- Material for this exercise

#####

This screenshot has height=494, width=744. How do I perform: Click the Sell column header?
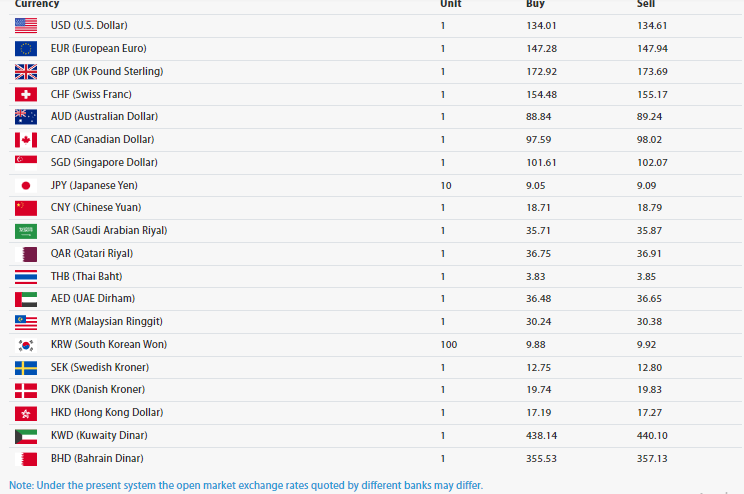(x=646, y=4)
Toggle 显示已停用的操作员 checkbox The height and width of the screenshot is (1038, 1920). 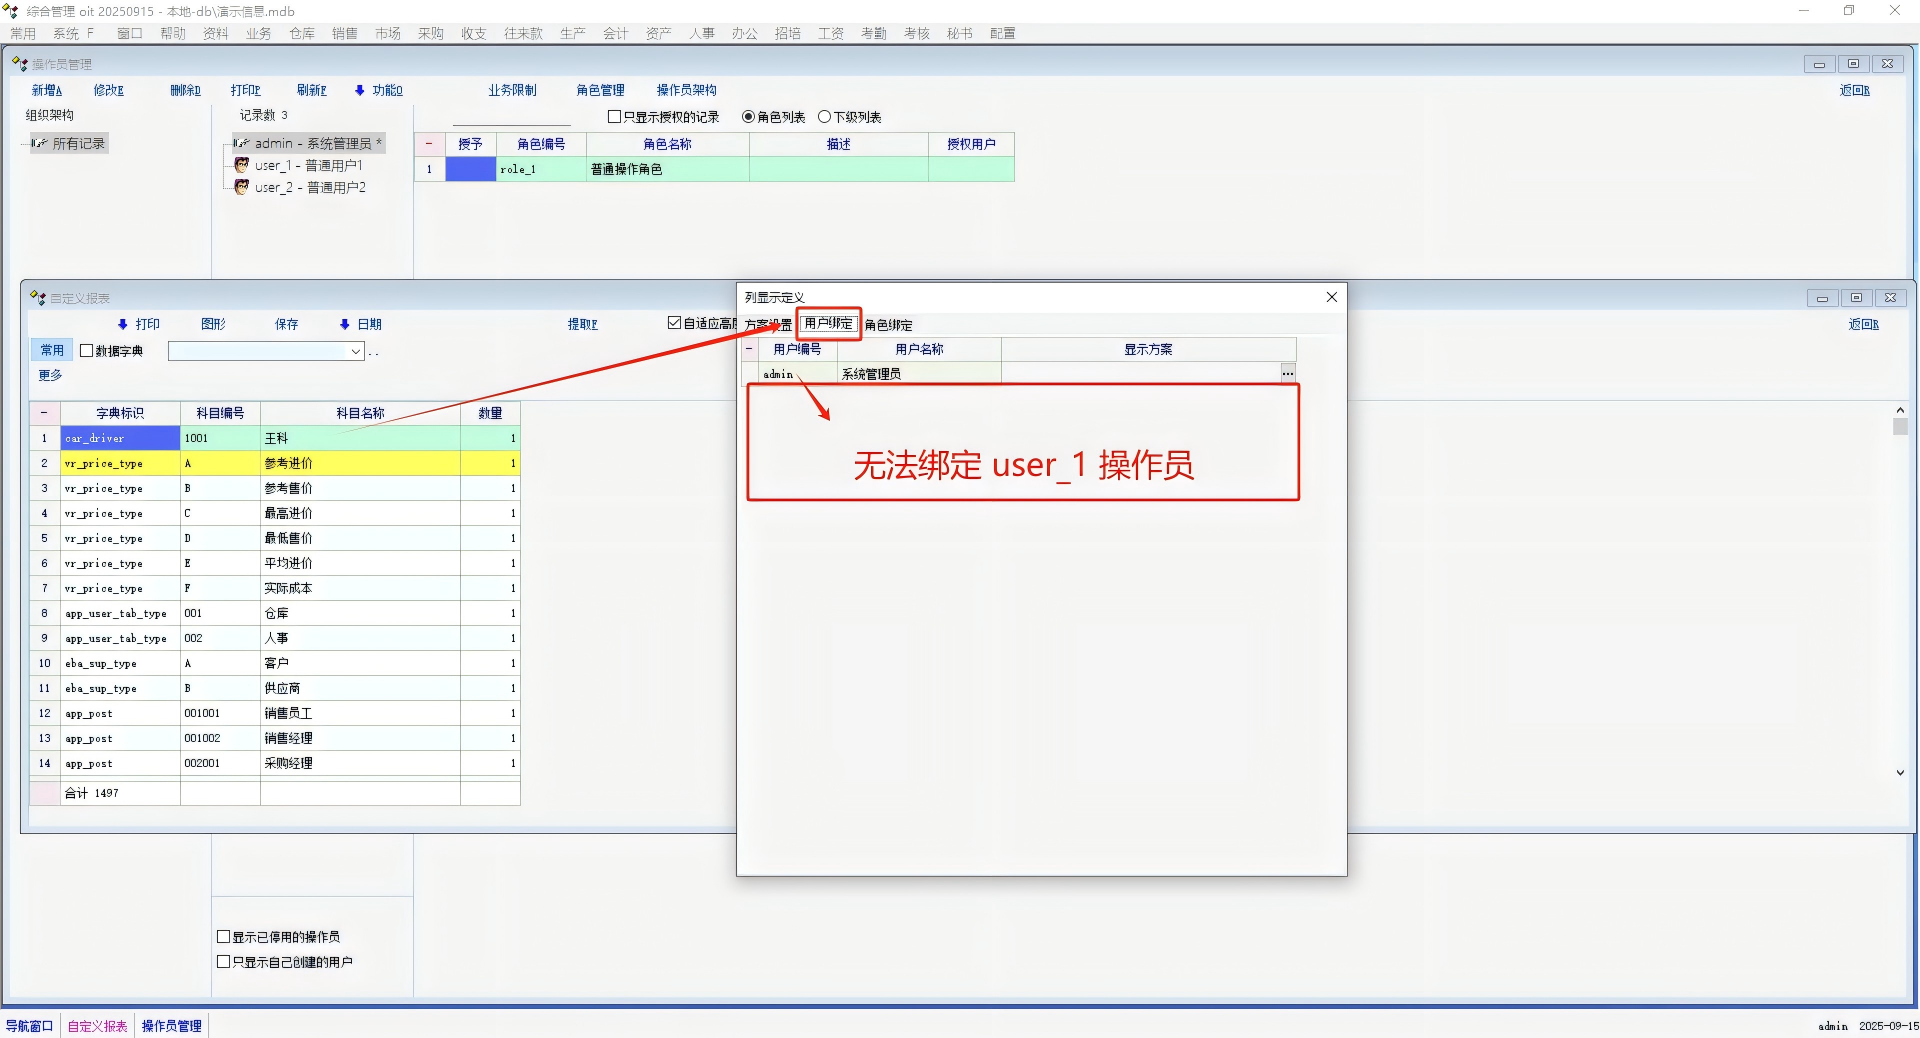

#####

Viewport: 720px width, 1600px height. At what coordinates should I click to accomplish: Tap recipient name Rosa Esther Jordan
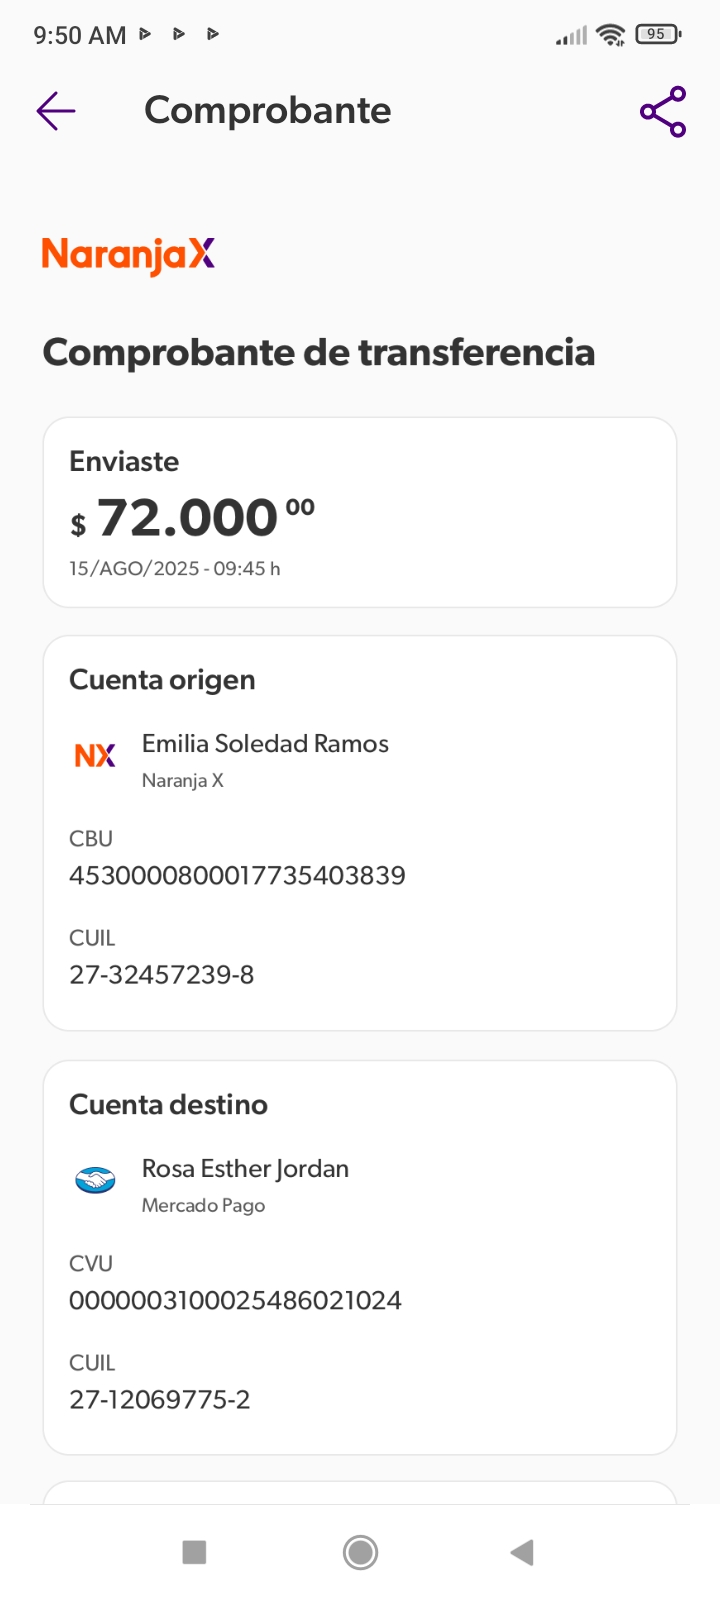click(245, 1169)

#####

Rewrite the data from the line containing "This screenshot has" through the line containing "Toggle 显示已停用的操作员 checkbox", both ends included, keeping the requests and multiplying every coordinate in the answers by 0.7, rounded to whole numbers with halves rounded up. Give only those lines, and leave out the pictures.

- Exercise response
This screenshot has height=494, width=744. How do I perform: Click the Sell column header?
(x=452, y=3)
Toggle 显示已停用的操作员 checkbox The height and width of the screenshot is (1038, 1920). 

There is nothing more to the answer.